The cost of calling an ambulance can shock you. Even in emergency situations, your ride to the hospital or to receive medical care is often not free. Without insurance coverage, your bill could go up into the thousands!
Thankfully, Medicaid always fully covers the cost of emergency medical transportation for eligible Medicaid beneficiaries. An emergency medical situation means that your medical needs are immediate and urgent that may put your life at risk, if not given immediate medical attention, such as having a heart attack or you got involved in a serious car accident. In these kinds of situations, you no longer need pre-approval to get medical transportation.
On the other hand, even if it is not an emergency, Medicaid may still fully cover your transportation in some situations. This coverage is called “non-emergency medical transportation (NEMT)”. We’ll talk about when you can qualify for NEMT later in the article.
When Will Medicaid Cover Non-Emergency Medical Transportation?
Individuals who are eligible for Medicaid benefits can get medical transportation both in emergency and non-emergency medical situations. Make sure to call your local Medicaid office since different states have different rules in covering medical transportation services.
Here are some non-emergency medical situations where you can get medical transportation on Medicaid:
- You do not own a car
- You do not have a driver’s license
- You have physical or mental disability
- You are unable to travel alone
- You had a surgery that left you unable to drive
Usually, if you have enrolled in the Medicaid program, you will receive instructions about how and when to get a ride. For instance, you may call your local Medicaid office to ask for assistance on how to set the ride you need or give you instructions on how to set up the ride yourself. You can see below the mode of transportations covered by Medicaid.
The NEMT coverage varies, but it generally includes the following modes of transportation:
- Public transportation
- Private vehicle
- Wheelchair van
- Commercial airline
Therefore, you already know what are the modes of transportations covered by Medicaid. On the other hand, there are instances, wherein you might share a ride with others, or you are allowed to bring one family member to accompany you. Hence, here are some things you must know when getting a ride.
What You Need to do for Medicaid to Cover your Ride
If you are a Medicaid beneficiary, make sure you follow your state’s Medicaid guidelines on how to get a ride so that Medicaid will approve and cover your ride. Therefore, it is important to know these things beforehand since the drivers are only authorized for specific times
1. Be Prepared at the Time of the Pick-up
This is because Medicaid may not pay the transportation service if your driver waits for you to arrive on the pickup location. Some states impose limits on how long your driver should wait for you, if you are not on time.
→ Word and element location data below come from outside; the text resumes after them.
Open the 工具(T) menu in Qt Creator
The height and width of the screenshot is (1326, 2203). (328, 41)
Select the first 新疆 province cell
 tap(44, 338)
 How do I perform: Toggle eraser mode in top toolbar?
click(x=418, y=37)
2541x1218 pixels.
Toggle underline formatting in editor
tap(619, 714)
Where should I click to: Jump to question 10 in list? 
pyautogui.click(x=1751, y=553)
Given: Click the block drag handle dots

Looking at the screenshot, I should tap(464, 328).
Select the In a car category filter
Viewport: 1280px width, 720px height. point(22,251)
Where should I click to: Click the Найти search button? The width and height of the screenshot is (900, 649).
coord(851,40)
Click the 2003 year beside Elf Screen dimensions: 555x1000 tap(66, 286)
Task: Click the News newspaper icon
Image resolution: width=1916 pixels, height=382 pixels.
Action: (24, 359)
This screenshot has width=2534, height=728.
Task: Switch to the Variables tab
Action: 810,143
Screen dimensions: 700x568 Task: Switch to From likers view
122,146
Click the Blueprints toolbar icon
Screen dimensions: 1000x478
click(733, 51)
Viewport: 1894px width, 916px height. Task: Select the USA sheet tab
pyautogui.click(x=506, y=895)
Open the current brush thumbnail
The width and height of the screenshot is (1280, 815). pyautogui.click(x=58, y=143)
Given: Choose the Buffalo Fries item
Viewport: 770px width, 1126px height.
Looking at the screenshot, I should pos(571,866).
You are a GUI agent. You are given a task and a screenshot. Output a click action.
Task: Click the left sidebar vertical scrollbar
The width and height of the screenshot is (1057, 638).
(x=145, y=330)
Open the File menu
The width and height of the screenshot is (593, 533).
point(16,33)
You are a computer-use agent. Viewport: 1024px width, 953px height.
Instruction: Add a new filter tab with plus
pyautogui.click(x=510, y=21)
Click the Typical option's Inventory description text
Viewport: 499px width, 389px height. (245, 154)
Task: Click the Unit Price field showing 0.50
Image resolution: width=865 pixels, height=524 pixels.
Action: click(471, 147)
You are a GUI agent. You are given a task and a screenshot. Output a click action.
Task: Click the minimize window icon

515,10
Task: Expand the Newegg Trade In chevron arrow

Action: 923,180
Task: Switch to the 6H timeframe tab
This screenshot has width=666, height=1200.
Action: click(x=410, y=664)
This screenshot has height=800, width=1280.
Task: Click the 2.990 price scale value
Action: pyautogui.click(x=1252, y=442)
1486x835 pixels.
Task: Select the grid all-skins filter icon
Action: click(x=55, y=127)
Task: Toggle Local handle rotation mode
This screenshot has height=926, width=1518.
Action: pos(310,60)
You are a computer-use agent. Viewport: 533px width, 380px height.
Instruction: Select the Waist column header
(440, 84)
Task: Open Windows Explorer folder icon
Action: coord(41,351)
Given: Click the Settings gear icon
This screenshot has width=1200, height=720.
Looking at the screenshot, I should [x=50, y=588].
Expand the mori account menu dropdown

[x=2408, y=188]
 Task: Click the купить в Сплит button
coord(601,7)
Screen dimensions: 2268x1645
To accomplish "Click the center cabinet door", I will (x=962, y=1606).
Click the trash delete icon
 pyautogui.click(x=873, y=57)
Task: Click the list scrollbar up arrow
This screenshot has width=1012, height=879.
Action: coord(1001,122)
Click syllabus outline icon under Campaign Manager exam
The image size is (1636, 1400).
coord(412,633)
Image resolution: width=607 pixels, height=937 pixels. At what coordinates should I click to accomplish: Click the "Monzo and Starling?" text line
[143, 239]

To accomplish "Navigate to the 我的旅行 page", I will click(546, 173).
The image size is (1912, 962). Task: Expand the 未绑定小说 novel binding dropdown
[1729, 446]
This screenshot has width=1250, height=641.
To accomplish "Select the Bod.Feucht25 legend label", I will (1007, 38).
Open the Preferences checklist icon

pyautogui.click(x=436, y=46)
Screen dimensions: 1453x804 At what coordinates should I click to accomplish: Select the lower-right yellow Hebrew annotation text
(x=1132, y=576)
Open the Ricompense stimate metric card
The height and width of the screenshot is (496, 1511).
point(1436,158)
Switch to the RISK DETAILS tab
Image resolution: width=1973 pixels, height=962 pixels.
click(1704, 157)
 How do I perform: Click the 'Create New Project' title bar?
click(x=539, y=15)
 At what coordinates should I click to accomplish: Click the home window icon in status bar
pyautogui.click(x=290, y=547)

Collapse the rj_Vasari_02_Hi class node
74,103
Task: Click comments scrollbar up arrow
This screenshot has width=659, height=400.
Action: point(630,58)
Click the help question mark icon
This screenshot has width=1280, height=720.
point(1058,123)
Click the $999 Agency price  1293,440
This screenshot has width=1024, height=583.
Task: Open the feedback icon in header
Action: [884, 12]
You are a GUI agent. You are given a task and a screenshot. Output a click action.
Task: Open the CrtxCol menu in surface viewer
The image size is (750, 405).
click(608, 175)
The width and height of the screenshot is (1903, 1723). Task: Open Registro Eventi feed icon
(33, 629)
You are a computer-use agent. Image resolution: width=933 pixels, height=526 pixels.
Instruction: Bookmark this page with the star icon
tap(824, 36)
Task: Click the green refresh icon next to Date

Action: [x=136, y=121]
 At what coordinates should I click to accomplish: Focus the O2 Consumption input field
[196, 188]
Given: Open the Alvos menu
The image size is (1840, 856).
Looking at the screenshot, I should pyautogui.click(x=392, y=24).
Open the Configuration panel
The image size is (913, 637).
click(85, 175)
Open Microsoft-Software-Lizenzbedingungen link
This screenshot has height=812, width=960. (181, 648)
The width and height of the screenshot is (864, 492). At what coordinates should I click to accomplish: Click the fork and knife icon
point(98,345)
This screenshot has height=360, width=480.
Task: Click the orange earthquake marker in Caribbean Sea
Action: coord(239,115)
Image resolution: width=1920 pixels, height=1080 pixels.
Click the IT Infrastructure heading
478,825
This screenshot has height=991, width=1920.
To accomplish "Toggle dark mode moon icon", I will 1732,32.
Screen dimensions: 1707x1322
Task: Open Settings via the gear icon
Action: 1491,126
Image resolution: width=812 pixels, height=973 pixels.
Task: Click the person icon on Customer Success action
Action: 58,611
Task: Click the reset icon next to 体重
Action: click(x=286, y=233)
2. Cancel a Scheduled Ride Beforehand
If you do not need a ride on your scheduled date, make sure you call your transportation service to cancel your ride. This is because if you practice the habit of not showing up during your scheduled pick-up dates, Medicaid may place a restriction on your ride benefits. For example, you are only allowed to use one service for your rides.
Moreover, there are some situations that may affect your ride service. During these times, here are some tips you should do:
Situation 1: The Ride does not Show up
If your ride does not show up, call the number you used in getting a ride, and then ask the reason why the driver did not show up. Once you have known the reason why the ride does not show up, call your local Medicaid office and explain the reason to them.
Situation 2: Your Appointment was Changed
If your scheduled appointment was changed, call the ride service right away, and then tell them the reason why you are changing your pick-up date. Also, tell them your new scheduled pick-up time so that they can make an appointment on that day for you since the drivers are authorized only for specific time and day.
What Will Happen if these Guidelines are not Followed?
If you and the ride service did not follow the rules, for example, the driver gave you a ride anywhere, aside from the service benefit you are only allowed to, you and the driver may be charged with stealing or abuse from Medicaid.
To protect yourself from fraud and abuse, you may report these following incidents on your state’s Medicaid office:
- Your driver took a route that adds extra time and mileage
- You received a ride in an ambulance, even though a regular van or a wheelchair will do
- Your driver took someone to a non-medical location, instead of to their home
- You knew someone sharing his/her Medicaid card details with others to get also free coverage
Those are just some examples of scenarios, wherein you must report if you know someone and even the driver breaking the rules.
Finally, you have learned the basics about the medical transportation benefits of Medicaid; therefore, it’s now time to learn how much does Medicaid cover for these transportation services; though the rules vary from state-to-state.
Some require co-payment and prior-authorization, while other states put limits on the number of trips that Medicaid will cover for a year. Let’s find this out below.
Non-Emergency Medical Transportation Fee Schedule
Most NEMT providers will charge a base rate depending on the mode of transportation needed, such as a wheelchair, stretcher, private vehicle, or public transportation. Moreover, it will also affect the cost based on the date you will need the transportation service since they are cheapest during weekdays.